The selection of the work to be awarded is made - on the suggestion of the Institute for Corporate Management (ifu) of the Ruhr University Bochum - by the board of the Alwin Reemtsma Foundation, which includes the Chancellor of the Ruhr University.

This year, the FAACT-Pellens Prize was awarded to Mr. Simon Loos for his outstanding master's thesis on "The Market Efficiency of Inside Information Disclosure in Europe", which received top marks and was supervised at the University of Bayreuth by Prof. Dr. Rolf-Uwe Fülbier, who was academically trained at the Faculty of Economics in Bochum. Prof. Dr. Devrimi Kaya, the executive director of ifu, could only award the prize on 6.5. 2022 in the absence of the laureate, as he was prevented by illness.

Picture FAACT-Pellens Preis 2022

After completing his master's degree at the University of Bayreuth, Mr. Loos joined PwC in Düsseldorf as an Associate in Assurance Industrial Services in the fall of 2021.

The Market Efficiency of Inside Information Disclosure in Europe

In 2014, the European Union issued the Market Abuse Regulation (MMVO) with the aim of creating a uniform and stronger legal framework in all EU member states that improves market efficiency and combats market abuse. One instrument of this regulation is the publication of insider information (Article 17 MMVO), which, among other things, obliges capital market-oriented companies to publicly disclose insider information that directly affects them as soon as possible. Insider information is information which is not publicly known and which, if made public, would be likely to have a significant effect on the share price of the company (e.g., a profit warning, an insolvency filing, capital measures, or announcements/adjustments of dividends). The immediate publication of this information is intended to ensure that all market participants have access to the same information at the same time and to prevent insider trading.

Mr. Loos is conducting an event study in his final thesis that examines the effects of the publication of insider information on the German capital market. The data basis for his study is all insider information published by all companies listed on the Regulated Market of the Frankfurt Stock Exchange between 2012 and 2020 and stored in the archive of the Deutsche Gesellschaft für Ad-hoc-Publizität. Compared to previous studies, Mr. Loos' analysis provides current insights into the general market effect of the instrument across the Regulated Market, including first-time insights into the effect in the General Standard market segment, and its potential to improve market efficiency. The results of his event study show that market reactions to the publication of inside information vary across indices, market segments, publication times, and keywords in the subject of the publication.

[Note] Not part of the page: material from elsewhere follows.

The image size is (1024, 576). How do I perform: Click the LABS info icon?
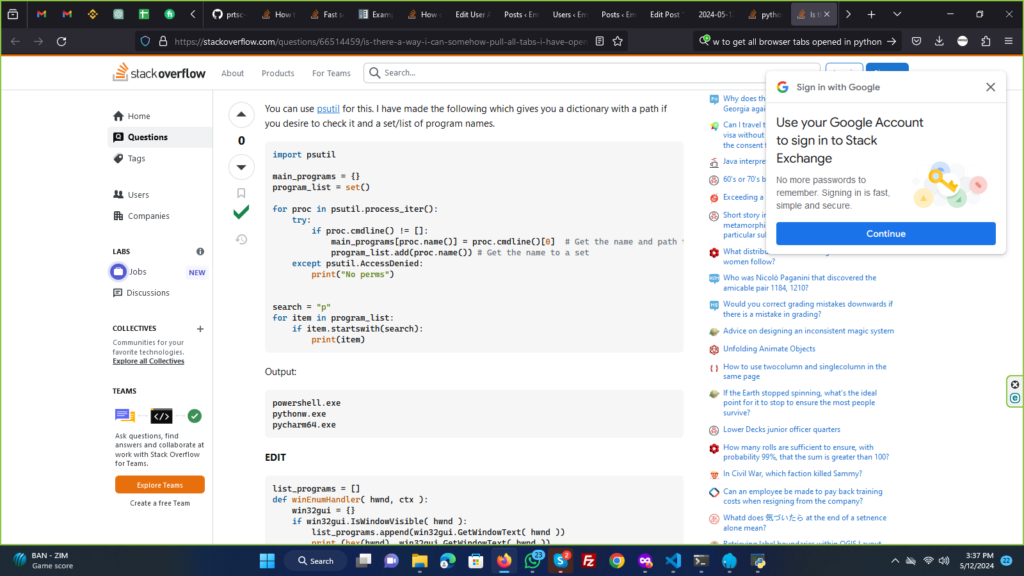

The analysis of market efficiency shows that only for companies of well-known German stock indices (i.e., DAX, MDAX, SDAX, and TecDax) does the German capital market fully price the published inside information into the market price on the day of publication. In summary, Mr. Loos' study shows that the instrument of publishing insider information improves market efficiency and that the German capital market partially prices in new information efficiently.